Hello, everyone! Today is the first post in a series I’ll be doing with an eye toward my own upcoming trip, where I’ll be visiting London, Berlin, Stockholm, Krakow, and Dublin. Now, we’ve already covered London and Dublin in previous posts, of course (and they’re known to be two of my favorite destinations) but in the upcoming posts we’ll be looking at access guides and handicapped travel resources for the rest. Then, once I’m actually on my way, a second series of posts will highlight some of my journey. We begin in Berlin, a melting pot containing residents from over 200 nations.
Of course, air travel isn’t all it should be throughout Europe right now. Thanks to ongoing eruptions of an Icelandic volcano, dangerous ash has spread across the airspace in many countries, grounding plenty of flights! Hopefully, this will be resolved soon and Berlin’s three major airports will be back to work. Schofield, Tegel, and Templehof Airports are all located in the Berlin area, and have a joint accessible travel page. If you’re starting off from London, as I will be, you can avoid some air travel with how to travel by train from London to Europe.
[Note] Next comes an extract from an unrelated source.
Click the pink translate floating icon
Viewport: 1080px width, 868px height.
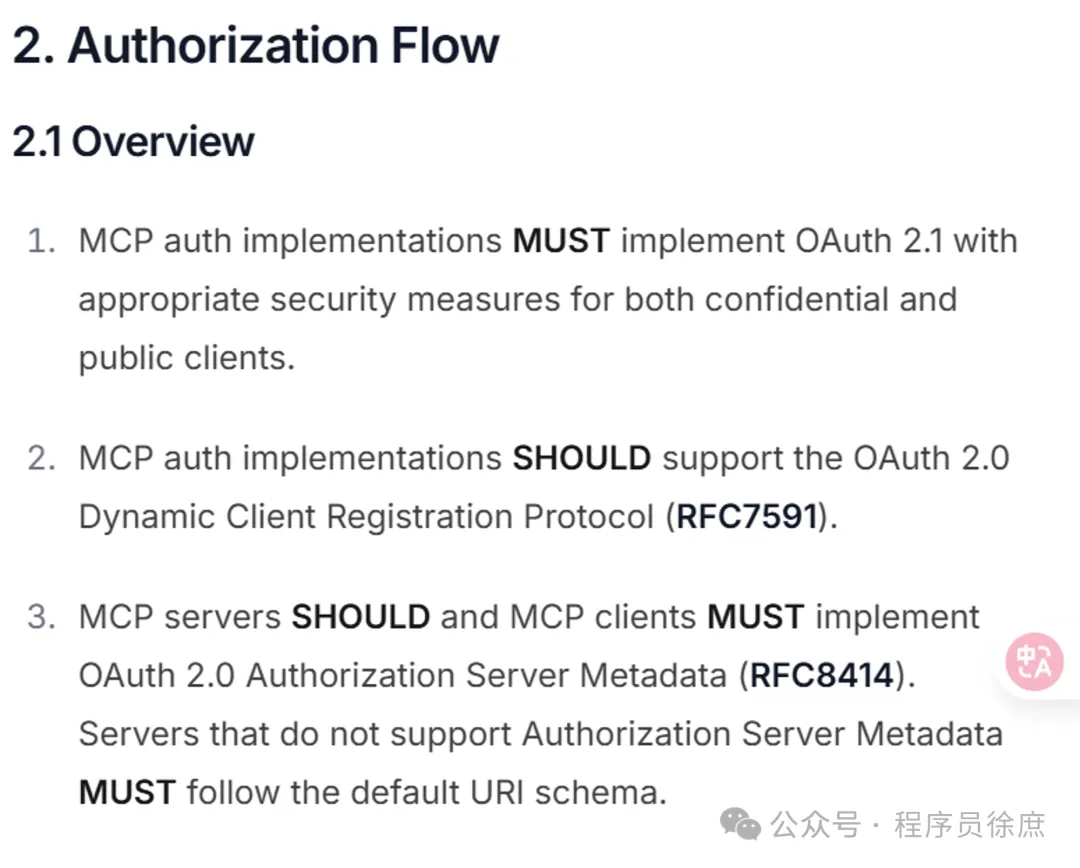[x=1034, y=662]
Luckily for us, Berlin is one of the centers of the handicapped traveler movement in Europe. Come to Germany’s accessibility page is a valuable hub on accessible attractions, restaurants, accommodations, and more; but it’s hardly the only great resource around. Also swing by Sage Traveling’s Berlin Page for a recommended itinerary for disabled travelers and information on travel agents and tour operators, among others. Just about any topic you can think of is covered within several separate topic pages.
For a variety of tips on transportation and other topics, including facts for deaf and blind travelers, drop by Visit Berlin, which provides a lot of context on the city’s many integration and barrier-free design efforts. AngloInfo’s coverage of Berlin includes more on disabled transportation. Luckily, there seems to be a lot of good public transit, and the overview on AI is thorough enough to help with planning from the comfort of home.
As for hotels, there are plenty to choose from. Sage Traveling also offers a page on accessible hotels. Disability World has a description of a Berlin hotel run by disabled people, and Accessible Accommodations has more info on places to stay. Many upscale hotels, and even some hostels, throughout Berlin have accessible features: for a budget-conscious hostel option with an accessible room, try Baxpax, which offers three locations in the city. And don’t forget the new accessibility search functionality at Hotels.com!
Though no longer updated, Berlin Eating, a section of Gablinger Berlin Tours, discusses many dining spots and includes information on accessibility. Try “The Wheels Come Off” from the U.K.’s Guardian newspaper for a perspective from disabled rights’ lawyer John Horan, who went on a quest to see how well wheelchair travelers can really get around in this historic city. The answer? Mixed results, but several useful links!
Finally, a few of our favorite tour operators have service to Berlin. Visit World on Wheelz and Accessible Journeys, both of which have organized outstanding trips throughout Germany in the past and can always help to meet your special needs. I’ll be “going it alone” this trip, but these two companies come with high recommendations.
In our next post we’ll be moving on to the next leg of my trip: Stockholm. This is one place I’ve wanted to visit for many years, and I’m very excited! Stay tuned for access guides across Europe, and some insights and pics from me once my odyssey begins! Cheers, and adventure on!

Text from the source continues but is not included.